Oranteo: My Lord, I did not think, that I would come here without anyone knowing, until in Crete I found it was known that my absence had cause t to be forgotten, but, as I am here already, sir, you know how I am yours; give me your hand to kiss.
Minos: By the sovereign Gods, I give infinite thanks for our peace, Oranteo.
Oranteo: I only wish to serve you.
Minos: Today Ariadna will be your wife; for that is a good use of my daughter. I will console Feniso by giving him Fedra.
Oranteo: And I will take your honest hand.
Feniso enters.
Feniso: Write of fame in stone, steel or in gilded bronze, a deed of great valour.
Minos: What are you talking about, Feniso my friend?
Pheniso: It is Teseo, my Lord. He has the victory that heaven wanted: he is Teseo, victor.
Minos: Well, how did he get in?
Feniso: I do not know how he entered. I know that Daedalus begged to come in, and came, and saw that his industry had been in vain, because in the middle of the square he found the dead Minotaur.
Minos: By Mars, who has plotted this deception!
Feniso: If it was a conspiracy, threaten his invidious life, and he will tell you the truth.
Minos: Call Teseo, too.
Soldiers: He has not reached the city; he thinks that this trophy is not likely to win your friendship.
Minos: The Greek has done well to flee and not to try my wrath.
Oranteo: To help you in your sorrow, I pray, that my love may be of merit.
Minos: Call to my daughters, for today Fedra will have in Feniso a noble husband, and Ariadna must be Oranteo’s.
Oranteo: May the powerful heaven increase your power!
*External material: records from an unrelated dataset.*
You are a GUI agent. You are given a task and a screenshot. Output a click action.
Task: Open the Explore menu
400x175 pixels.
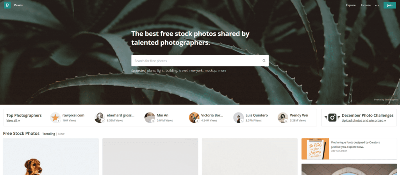(x=351, y=5)
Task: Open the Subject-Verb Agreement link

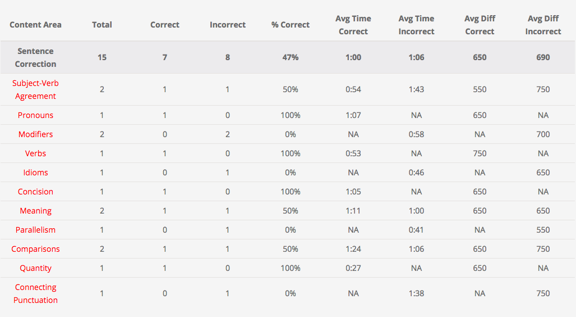Action: point(35,89)
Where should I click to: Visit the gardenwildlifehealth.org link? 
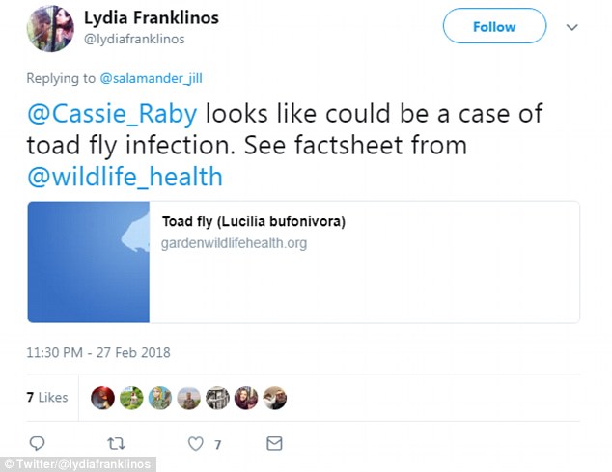pyautogui.click(x=235, y=243)
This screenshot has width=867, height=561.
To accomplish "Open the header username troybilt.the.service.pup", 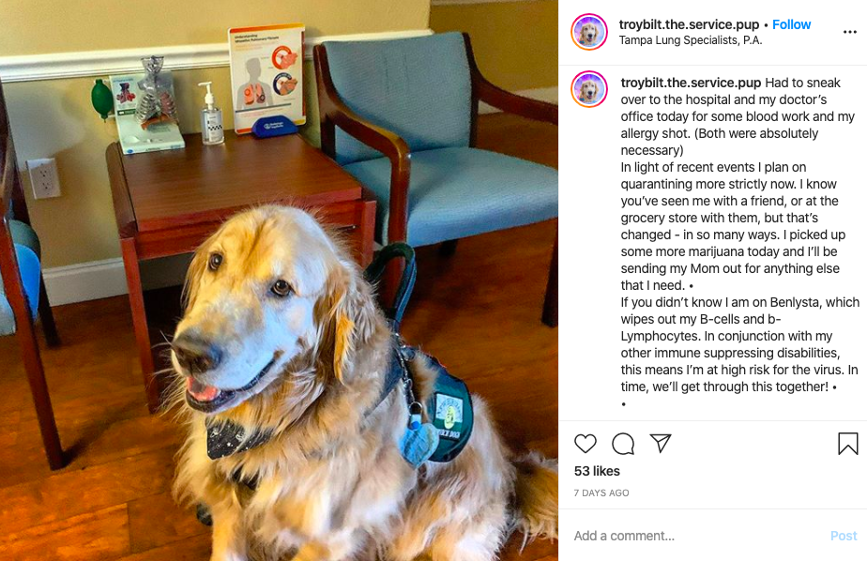I will pyautogui.click(x=689, y=24).
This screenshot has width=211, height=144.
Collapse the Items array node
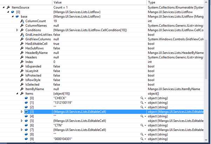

Feniso: May your dominion spread from the south to the cold north!
Minos: With such sons-in-law, I hope to make war on the world.
Oranteo: Today I wish to tell you my intent: You have no son, king Minos, and for this reason your successor must be named from the husbands of your two daughters.
Minos: I wish you two to govern this realm together.
Oranteo: If I may ask, it would be better served whole, whether it is yours or mine. If divided, I despair of pleasure and peace, because love and lordship do not permit company.
Feniso: Neither would I like it: I have enough mettle to govern all of Crete.
Oranteo: And I for the government of the world, if it were subject to my valour.
Minos: Move on, sons-in-law! I am alive, so what is your trouble?
Polineces enters.
Polineces: There is no sign of your daughters in the palace.
Minos: What do you say?
Polineces: Things have gone very badly, if what they say about him coming was true.
Minos: Be warned well, Polineces, there is my death in what you say.
Polineces: I say, my Lord, that the weddings these two expect, are turned completely into unhappy tragedies, because it appears that Teseo has carried the girls away by sea.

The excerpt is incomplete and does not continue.